Recorded data:

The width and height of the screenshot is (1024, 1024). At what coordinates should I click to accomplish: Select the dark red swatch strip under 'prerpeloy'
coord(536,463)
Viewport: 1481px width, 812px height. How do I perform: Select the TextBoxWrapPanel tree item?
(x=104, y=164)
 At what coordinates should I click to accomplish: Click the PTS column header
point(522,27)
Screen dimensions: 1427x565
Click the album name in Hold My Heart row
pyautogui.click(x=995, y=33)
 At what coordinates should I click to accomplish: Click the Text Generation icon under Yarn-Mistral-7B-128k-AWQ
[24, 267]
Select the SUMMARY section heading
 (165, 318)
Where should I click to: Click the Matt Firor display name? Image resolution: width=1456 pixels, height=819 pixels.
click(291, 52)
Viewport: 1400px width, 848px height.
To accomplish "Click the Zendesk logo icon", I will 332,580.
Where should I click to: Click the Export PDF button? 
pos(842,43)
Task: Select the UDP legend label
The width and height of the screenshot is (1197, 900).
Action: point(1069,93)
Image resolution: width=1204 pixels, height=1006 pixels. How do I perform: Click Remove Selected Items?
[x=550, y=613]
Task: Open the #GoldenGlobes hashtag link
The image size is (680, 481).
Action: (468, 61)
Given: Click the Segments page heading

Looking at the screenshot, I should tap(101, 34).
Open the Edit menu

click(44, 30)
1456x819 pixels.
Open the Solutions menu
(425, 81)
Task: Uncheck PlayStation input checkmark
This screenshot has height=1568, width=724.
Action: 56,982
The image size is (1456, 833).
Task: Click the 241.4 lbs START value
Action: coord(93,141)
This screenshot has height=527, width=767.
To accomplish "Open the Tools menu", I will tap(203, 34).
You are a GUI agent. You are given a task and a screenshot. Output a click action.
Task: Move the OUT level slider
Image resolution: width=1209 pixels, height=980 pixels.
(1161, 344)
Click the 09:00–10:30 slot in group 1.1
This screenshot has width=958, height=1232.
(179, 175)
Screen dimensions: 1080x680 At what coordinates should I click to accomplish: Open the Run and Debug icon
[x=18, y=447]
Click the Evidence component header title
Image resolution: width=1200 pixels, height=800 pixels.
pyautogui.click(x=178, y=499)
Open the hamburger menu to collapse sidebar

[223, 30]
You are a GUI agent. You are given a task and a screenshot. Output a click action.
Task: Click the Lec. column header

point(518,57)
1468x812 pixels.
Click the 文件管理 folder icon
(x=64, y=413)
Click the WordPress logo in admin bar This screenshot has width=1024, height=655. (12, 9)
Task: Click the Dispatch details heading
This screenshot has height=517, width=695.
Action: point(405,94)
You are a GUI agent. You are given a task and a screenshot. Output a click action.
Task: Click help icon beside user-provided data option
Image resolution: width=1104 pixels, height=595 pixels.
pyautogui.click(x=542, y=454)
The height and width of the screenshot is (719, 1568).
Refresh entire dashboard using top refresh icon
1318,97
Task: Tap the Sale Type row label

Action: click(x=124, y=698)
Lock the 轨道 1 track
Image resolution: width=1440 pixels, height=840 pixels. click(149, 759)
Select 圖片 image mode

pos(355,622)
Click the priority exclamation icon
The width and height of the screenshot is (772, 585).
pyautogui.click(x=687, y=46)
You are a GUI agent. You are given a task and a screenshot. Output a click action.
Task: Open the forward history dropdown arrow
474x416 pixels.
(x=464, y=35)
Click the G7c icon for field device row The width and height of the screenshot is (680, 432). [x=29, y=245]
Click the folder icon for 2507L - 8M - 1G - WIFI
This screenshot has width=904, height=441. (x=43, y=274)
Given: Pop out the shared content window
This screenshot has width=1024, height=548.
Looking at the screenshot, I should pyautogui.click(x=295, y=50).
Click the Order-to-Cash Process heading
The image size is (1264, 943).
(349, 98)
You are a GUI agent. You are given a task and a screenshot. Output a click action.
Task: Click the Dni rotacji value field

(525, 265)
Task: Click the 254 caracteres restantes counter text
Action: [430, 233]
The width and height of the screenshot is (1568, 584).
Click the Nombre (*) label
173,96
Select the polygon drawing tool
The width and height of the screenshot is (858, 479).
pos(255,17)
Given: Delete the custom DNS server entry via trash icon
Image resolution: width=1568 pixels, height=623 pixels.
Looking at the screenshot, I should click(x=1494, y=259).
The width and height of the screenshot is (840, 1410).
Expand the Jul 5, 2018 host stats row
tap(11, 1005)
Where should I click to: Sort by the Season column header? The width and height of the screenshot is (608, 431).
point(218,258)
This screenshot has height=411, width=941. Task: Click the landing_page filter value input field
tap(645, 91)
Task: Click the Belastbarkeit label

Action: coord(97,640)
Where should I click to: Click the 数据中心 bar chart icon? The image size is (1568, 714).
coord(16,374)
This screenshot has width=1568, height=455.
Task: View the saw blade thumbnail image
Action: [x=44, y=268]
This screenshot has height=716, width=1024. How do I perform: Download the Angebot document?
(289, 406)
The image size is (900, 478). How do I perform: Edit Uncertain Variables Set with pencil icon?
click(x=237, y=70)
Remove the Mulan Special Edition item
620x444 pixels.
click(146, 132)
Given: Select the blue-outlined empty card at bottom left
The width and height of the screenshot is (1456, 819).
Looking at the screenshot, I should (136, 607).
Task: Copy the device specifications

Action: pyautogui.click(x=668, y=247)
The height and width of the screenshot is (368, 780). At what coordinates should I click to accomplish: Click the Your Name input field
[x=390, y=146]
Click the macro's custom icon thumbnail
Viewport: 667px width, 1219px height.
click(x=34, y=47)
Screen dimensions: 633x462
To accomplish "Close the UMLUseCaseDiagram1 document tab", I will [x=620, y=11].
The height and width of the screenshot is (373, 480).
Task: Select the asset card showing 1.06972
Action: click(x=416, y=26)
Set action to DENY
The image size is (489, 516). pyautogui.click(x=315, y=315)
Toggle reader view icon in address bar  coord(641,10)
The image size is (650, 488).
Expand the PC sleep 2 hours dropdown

Exercise description: Recast all the lines above as a Markdown table with two columns, No. and Line. Number each line in order and leave out the blank lines.

Answer to the problem:
| No. | Line |
|---|---|
| 1 | The width and height of the screenshot is (1024, 1024). At what coordinates should I click to accomplish: Select the dark red swatch strip under 'prerpeloy' |
| 2 | coord(536,463) |
| 3 | Viewport: 1481px width, 812px height. How do I perform: Select the TextBoxWrapPanel tree item? |
| 4 | (x=104, y=164) |
| 5 |  At what coordinates should I click to accomplish: Click the PTS column header |
| 6 | point(522,27) |
| 7 | Screen dimensions: 1427x565 |
| 8 | Click the album name in Hold My Heart row |
| 9 | pyautogui.click(x=995, y=33) |
| 10 |  At what coordinates should I click to accomplish: Click the Text Generation icon under Yarn-Mistral-7B-128k-AWQ |
| 11 | [24, 267] |
| 12 | Select the SUMMARY section heading |
| 13 |  (165, 318) |
| 14 | Where should I click to: Click the Matt Firor display name? Image resolution: width=1456 pixels, height=819 pixels. |
| 15 | click(291, 52) |
| 16 | Viewport: 1400px width, 848px height. |
| 17 | To accomplish "Click the Zendesk logo icon", I will 332,580. |
| 18 | Where should I click to: Click the Export PDF button?  |
| 19 | pos(842,43) |
| 20 | Task: Select the UDP legend label |
| 21 | The width and height of the screenshot is (1197, 900). |
| 22 | Action: point(1069,93) |
| 23 | Image resolution: width=1204 pixels, height=1006 pixels. How do I perform: Click Remove Selected Items? |
| 24 | [x=550, y=613] |
| 25 | Task: Open the #GoldenGlobes hashtag link |
| 26 | The image size is (680, 481). |
| 27 | Action: (468, 61) |
| 28 | Given: Click the Segments page heading |
| 29 | Looking at the screenshot, I should tap(101, 34). |
| 30 | Open the Edit menu |
| 31 | click(44, 30) |
| 32 | 1456x819 pixels. |
| 33 | Open the Solutions menu |
| 34 | (425, 81) |
| 35 | Task: Uncheck PlayStation input checkmark |
| 36 | This screenshot has height=1568, width=724. |
| 37 | Action: 56,982 |
| 38 | The image size is (1456, 833). |
| 39 | Task: Click the 241.4 lbs START value |
| 40 | Action: coord(93,141) |
| 41 | This screenshot has height=527, width=767. |
| 42 | To accomplish "Open the Tools menu", I will tap(203, 34). |
| 43 | You are a GUI agent. You are given a task and a screenshot. Output a click action. |
| 44 | Task: Move the OUT level slider |
| 45 | Image resolution: width=1209 pixels, height=980 pixels. |
| 46 | (1161, 344) |
| 47 | Click the 09:00–10:30 slot in group 1.1 |
| 48 | This screenshot has width=958, height=1232. |
| 49 | (179, 175) |
| 50 | Screen dimensions: 1080x680 At what coordinates should I click to accomplish: Open the Run and Debug icon |
| 51 | [x=18, y=447] |
| 52 | Click the Evidence component header title |
| 53 | Image resolution: width=1200 pixels, height=800 pixels. |
| 54 | pyautogui.click(x=178, y=499) |
| 55 | Open the hamburger menu to collapse sidebar |
| 56 | [223, 30] |
| 57 | You are a GUI agent. You are given a task and a screenshot. Output a click action. |
| 58 | Task: Click the Lec. column header |
| 59 | point(518,57) |
| 60 | 1468x812 pixels. |
| 61 | Click the 文件管理 folder icon |
| 62 | (x=64, y=413) |
| 63 | Click the WordPress logo in admin bar This screenshot has width=1024, height=655. (12, 9) |
| 64 | Task: Click the Dispatch details heading |
| 65 | This screenshot has height=517, width=695. |
| 66 | Action: point(405,94) |
| 67 | You are a GUI agent. You are given a task and a screenshot. Output a click action. |
| 68 | Task: Click help icon beside user-provided data option |
| 69 | Image resolution: width=1104 pixels, height=595 pixels. |
| 70 | pyautogui.click(x=542, y=454) |
| 71 | The height and width of the screenshot is (719, 1568). |
| 72 | Refresh entire dashboard using top refresh icon |
| 73 | 1318,97 |
| 74 | Task: Tap the Sale Type row label |
| 75 | Action: click(x=124, y=698) |
| 76 | Lock the 轨道 1 track |
| 77 | Image resolution: width=1440 pixels, height=840 pixels. click(149, 759) |
| 78 | Select 圖片 image mode |
| 79 | pos(355,622) |
| 80 | Click the priority exclamation icon |
| 81 | The width and height of the screenshot is (772, 585). |
| 82 | pyautogui.click(x=687, y=46) |
| 83 | You are a GUI agent. You are given a task and a screenshot. Output a click action. |
| 84 | Task: Open the forward history dropdown arrow |
| 85 | 474x416 pixels. |
| 86 | (x=464, y=35) |
| 87 | Click the G7c icon for field device row The width and height of the screenshot is (680, 432). [x=29, y=245] |
| 88 | Click the folder icon for 2507L - 8M - 1G - WIFI |
| 89 | This screenshot has width=904, height=441. (x=43, y=274) |
| 90 | Given: Pop out the shared content window |
| 91 | This screenshot has width=1024, height=548. |
| 92 | Looking at the screenshot, I should pyautogui.click(x=295, y=50). |
| 93 | Click the Order-to-Cash Process heading |
| 94 | The image size is (1264, 943). |
| 95 | (349, 98) |
| 96 | You are a GUI agent. You are given a task and a screenshot. Output a click action. |
| 97 | Task: Click the Dni rotacji value field |
| 98 | (525, 265) |
| 99 | Task: Click the 254 caracteres restantes counter text |
| 100 | Action: [430, 233] |
| 101 | The width and height of the screenshot is (1568, 584). |
| 102 | Click the Nombre (*) label |
| 103 | 173,96 |
| 104 | Select the polygon drawing tool |
| 105 | The width and height of the screenshot is (858, 479). |
| 106 | pos(255,17) |
| 107 | Given: Delete the custom DNS server entry via trash icon |
| 108 | Image resolution: width=1568 pixels, height=623 pixels. |
| 109 | Looking at the screenshot, I should click(x=1494, y=259). |
| 110 | The width and height of the screenshot is (840, 1410). |
| 111 | Expand the Jul 5, 2018 host stats row |
| 112 | tap(11, 1005) |
| 113 | Where should I click to: Sort by the Season column header? The width and height of the screenshot is (608, 431). |
| 114 | point(218,258) |
| 115 | This screenshot has height=411, width=941. Task: Click the landing_page filter value input field |
| 116 | tap(645, 91) |
| 117 | Task: Click the Belastbarkeit label |
| 118 | Action: coord(97,640) |
| 119 | Where should I click to: Click the 数据中心 bar chart icon? The image size is (1568, 714). |
| 120 | coord(16,374) |
| 121 | This screenshot has width=1568, height=455. |
| 122 | Task: View the saw blade thumbnail image |
| 123 | Action: [x=44, y=268] |
| 124 | This screenshot has height=716, width=1024. How do I perform: Download the Angebot document? |
| 125 | (289, 406) |
| 126 | The image size is (900, 478). How do I perform: Edit Uncertain Variables Set with pencil icon? |
| 127 | click(x=237, y=70) |
| 128 | Remove the Mulan Special Edition item |
| 129 | 620x444 pixels. |
| 130 | click(146, 132) |
| 131 | Given: Select the blue-outlined empty card at bottom left |
| 132 | The width and height of the screenshot is (1456, 819). |
| 133 | Looking at the screenshot, I should (136, 607). |
| 134 | Task: Copy the device specifications |
| 135 | Action: pyautogui.click(x=668, y=247) |
| 136 | The height and width of the screenshot is (368, 780). At what coordinates should I click to accomplish: Click the Your Name input field |
| 137 | [x=390, y=146] |
| 138 | Click the macro's custom icon thumbnail |
| 139 | Viewport: 667px width, 1219px height. |
| 140 | click(x=34, y=47) |
| 141 | Screen dimensions: 633x462 |
| 142 | To accomplish "Close the UMLUseCaseDiagram1 document tab", I will [x=620, y=11]. |
| 143 | The height and width of the screenshot is (373, 480). |
| 144 | Task: Select the asset card showing 1.06972 |
| 145 | Action: click(x=416, y=26) |
| 146 | Set action to DENY |
| 147 | The image size is (489, 516). pyautogui.click(x=315, y=315) |
| 148 | Toggle reader view icon in address bar  coord(641,10) |
| 149 | The image size is (650, 488). |
| 150 | Expand the PC sleep 2 hours dropdown |